From frigid polar nights to sweltering desert days, powering flexible electronics in extreme environments remains a daunting challenge. Aqueous zinc-ion batteries have long been considered promising for safe, low-cost, and sustainable energy storage, yet they still struggle with zinc dendrite growth, hydrogen evolution, corrosion, and severe performance loss at low temperatures. Now, a research team led by scientists from the Harbin Institute of Technology, the University of Adelaide, and Jiangmen Laboratory of Carbon Science and Technology has unveiled a breakthrough: a high-environment-adaptable hydrogel electrolyte (HEA-3) that precisely regulates the coordination environment of water molecules. Published in Nano-Micro Letters, this work—led by Prof. Zhixin Tai and Prof. Yajie Liu—demonstrates a new pathway for creating flexible zinc-based devices that operate reliably from room temperature down to –70 °C.

Why HEA-3 Matters

  • Extreme Temperature Tolerance: Maintains high ionic conductivity (4.12 × 10-3 S cm-1) at –50 °C, with stable cycling even at –70 °C.
  • Exceptional Reversibility: Zn||Cu cells achieve 99.4% coulombic efficiency over 900 cycles; Zn||Zn symmetric cells run for over 1,700 hours without dendritic failure.
  • Long-Life Flexibility: Flexible Zn||PANI devices deliver more than 30,000 cycles at –40 °C, retaining capacity under folding, twisting, and freezing conditions.

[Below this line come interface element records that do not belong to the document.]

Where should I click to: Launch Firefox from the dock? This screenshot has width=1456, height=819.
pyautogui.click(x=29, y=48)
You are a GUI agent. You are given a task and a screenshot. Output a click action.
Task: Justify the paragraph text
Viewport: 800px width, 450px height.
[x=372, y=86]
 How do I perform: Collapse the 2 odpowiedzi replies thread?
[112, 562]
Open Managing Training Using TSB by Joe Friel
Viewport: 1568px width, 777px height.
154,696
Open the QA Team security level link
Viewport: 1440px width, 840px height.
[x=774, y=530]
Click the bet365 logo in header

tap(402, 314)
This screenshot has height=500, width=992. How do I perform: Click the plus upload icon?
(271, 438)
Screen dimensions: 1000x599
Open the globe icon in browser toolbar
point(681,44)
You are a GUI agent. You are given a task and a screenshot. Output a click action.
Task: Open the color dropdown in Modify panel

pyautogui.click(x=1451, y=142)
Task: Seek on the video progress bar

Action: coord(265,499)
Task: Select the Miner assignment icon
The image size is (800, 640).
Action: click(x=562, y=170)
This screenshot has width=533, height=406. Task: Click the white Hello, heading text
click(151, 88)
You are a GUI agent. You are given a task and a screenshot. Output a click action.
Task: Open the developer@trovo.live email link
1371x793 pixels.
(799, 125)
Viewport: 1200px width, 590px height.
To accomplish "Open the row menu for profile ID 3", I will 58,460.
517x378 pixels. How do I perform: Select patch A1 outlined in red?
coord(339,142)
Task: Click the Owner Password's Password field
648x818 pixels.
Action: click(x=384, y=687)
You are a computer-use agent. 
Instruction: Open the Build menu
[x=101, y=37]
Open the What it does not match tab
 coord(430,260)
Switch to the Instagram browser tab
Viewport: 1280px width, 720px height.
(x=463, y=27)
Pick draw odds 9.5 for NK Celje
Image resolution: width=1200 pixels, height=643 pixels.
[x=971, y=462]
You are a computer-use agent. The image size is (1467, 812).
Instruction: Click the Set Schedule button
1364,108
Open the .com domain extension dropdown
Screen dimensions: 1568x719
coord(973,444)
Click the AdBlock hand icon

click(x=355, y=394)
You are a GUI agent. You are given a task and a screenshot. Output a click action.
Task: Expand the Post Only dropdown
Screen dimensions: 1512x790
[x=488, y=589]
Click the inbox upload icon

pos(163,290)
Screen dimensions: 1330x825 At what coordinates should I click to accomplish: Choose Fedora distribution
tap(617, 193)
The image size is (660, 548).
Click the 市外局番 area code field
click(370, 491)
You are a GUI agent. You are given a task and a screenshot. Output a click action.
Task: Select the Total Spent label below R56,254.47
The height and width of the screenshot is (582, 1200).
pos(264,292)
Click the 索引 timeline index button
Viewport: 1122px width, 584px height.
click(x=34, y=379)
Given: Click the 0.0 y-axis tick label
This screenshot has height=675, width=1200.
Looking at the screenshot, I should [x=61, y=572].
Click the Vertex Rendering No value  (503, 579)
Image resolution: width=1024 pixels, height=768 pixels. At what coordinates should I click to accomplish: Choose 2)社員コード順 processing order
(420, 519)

Innovative Design and Mechanisms

  • Hydrogel Coordination Engineering: A cross-linked polymer matrix of polyacrylamide (PAM), carboxymethyl cellulose (CMC), and ethylene glycol (EG) disrupts continuous hydrogen-bond networks among water molecules. This reduces proton mobility, suppresses hydrogen evolution, and prevents zinc corrosion.
  • Molecular-Level Optimization: DFT and molecular dynamics simulations confirm water molecules preferentially bind with EG, CMC, and PAM rather than with each other, stabilizing a reconstructed multi-hydrogen-bond network.
  • Structural Strength and Ionic Transport: The semi-interpenetrating network enhances mechanical durability while interconnected pore channels facilitate uniform Zn2+ transport, yielding a high Zn2+ transference number (0.89) and smooth, dendrite-free zinc deposition.

Applications and Future Outlook

  • Wearable Energy Storage: The flexible Zn||PANI device operates under extreme bending and twisting, maintaining over 85% capacity after 1,000 bending cycles—ideal for smart textiles, portable sensors, and medical wearables.
  • Cold-Climate Electronics: Stable performance at ultra-low temperatures opens doors for aerospace, polar research, and defense applications.
  • Grid-Scale Storage: By mitigating dendrites and corrosion across a wide temperature range, HEA-3 electrolytes could boost the safety and lifespan of large-scale zinc-based energy storage systems.

Looking ahead, the team envisions expanding this water coordination regulation strategy to other metal-ion systems, exploring new polymer frameworks and stimuli-responsive functionalities. This work marks a decisive step toward creating flexible, high-stability, all-weather energy storage devices ready to perform where conventional batteries cannot.